Document excerpt:
--- START ---
Re: [PATCH 10/21] tracing/probe: Split trace_event related data from trace_probe

From: Masami Hiramatsu
Date: Tue Jun 18 2019 - 12:19:19 EST


On Mon, 17 Jun 2019 21:56:43 -0400
Steven Rostedt <rostedt@xxxxxxxxxxx> wrote:

> On Sat, 1 Jun 2019 00:18:16 +0900
> Masami Hiramatsu <mhiramat@xxxxxxxxxx> wrote:
>
> > Split the trace_event related data from trace_probe data structure
> > and introduce trace_probe_event data structure for its folder.
> > This trace_probe_event data structure can have multiple trace_probe.
> >
> > Signed-off-by: Masami Hiramatsu <mhiramat@xxxxxxxxxx>
> > ---
> > kernel/trace/trace_kprobe.c | 99 ++++++++++++++++++++++-------------
> > kernel/trace/trace_probe.c | 53 +++++++++++++------
> > kernel/trace/trace_probe.h | 48 +++++++++++++----
> > kernel/trace/trace_uprobe.c | 123 +++++++++++++++++++++++++++++--------------
> > 4 files changed, 221 insertions(+), 102 deletions(-)
> >
> > diff --git a/kernel/trace/trace_kprobe.c b/kernel/trace/trace_kprobe.c
> > index 9d483ad9bb6c..633edb88cd0e 100644
> > --- a/kernel/trace/trace_kprobe.c
> > +++ b/kernel/trace/trace_kprobe.c
> > @@ -180,9 +180,17 @@ unsigned long trace_kprobe_address(struct trace_kprobe *tk)
> > return addr;
> > }
> >
> > +static nokprobe_inline struct trace_kprobe *
> > +trace_kprobe_primary_from_call(struct trace_event_call *call)
> > +{
> > + struct trace_probe *tp = trace_probe_primary_from_call(call);
> > +
> > + return container_of(tp, struct trace_kprobe, tp);
>
>
> Hmm, is there a possibility that trace_probe_primary_from_call() may
> not have a primary?
--- END ---
Data:
--- START ---
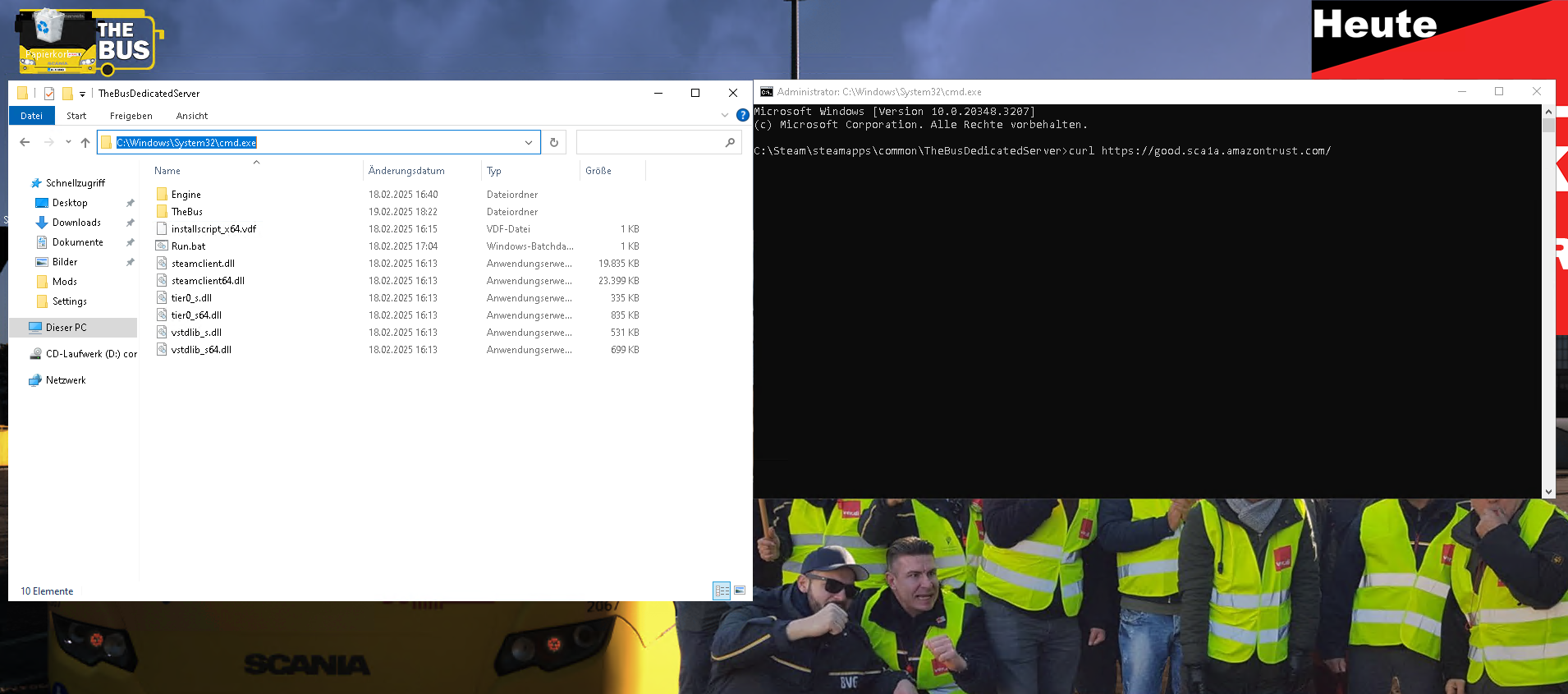Expand the ribbon with the chevron
Viewport: 1568px width, 694px height.
724,116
--- END ---
Problems:
A. Based on the tracing patch message, state whether each of these statements agrees with it: (i) the patch changes four files; (ii) the trace_probe_event data structure can hold only one trace_probe; (iii) Steven Rostedt's message is dated Mon, 17 Jun 2019. For each, answer yes or no and quote the words of the message that decide it.
B. Reproduce the part of the tracing patch message between "On Mon, 17 Jun" and "for its folder.", inclusive.

Responses for each task:
A.
(i) Yes: "4 files changed, 221 insertions(+), 102 deletions(-)"
(ii) No: "This trace_probe_event data structure can have multiple trace_probe."
(iii) Yes: "On Mon, 17 Jun 2019 21:56:43 -0400"

B.
On Mon, 17 Jun 2019 21:56:43 -0400
Steven Rostedt <rostedt@xxxxxxxxxxx> wrote:

> On Sat, 1 Jun 2019 00:18:16 +0900
> Masami Hiramatsu <mhiramat@xxxxxxxxxx> wrote:
>
> > Split the trace_event related data from trace_probe data structure
> > and introduce trace_probe_event data structure for its folder.